*** WORKING DATA ***
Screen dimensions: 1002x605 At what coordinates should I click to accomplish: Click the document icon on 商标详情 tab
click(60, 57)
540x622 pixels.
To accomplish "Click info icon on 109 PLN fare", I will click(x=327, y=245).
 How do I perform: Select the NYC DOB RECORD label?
*** End of WORKING DATA ***
__EXERCISE DETAILS__
All of the data above should be written out again word for word.

__RESPONSE__
Screen dimensions: 1002x605 At what coordinates should I click to accomplish: Click the document icon on 商标详情 tab
click(60, 57)
540x622 pixels.
To accomplish "Click info icon on 109 PLN fare", I will click(x=327, y=245).
 How do I perform: Select the NYC DOB RECORD label?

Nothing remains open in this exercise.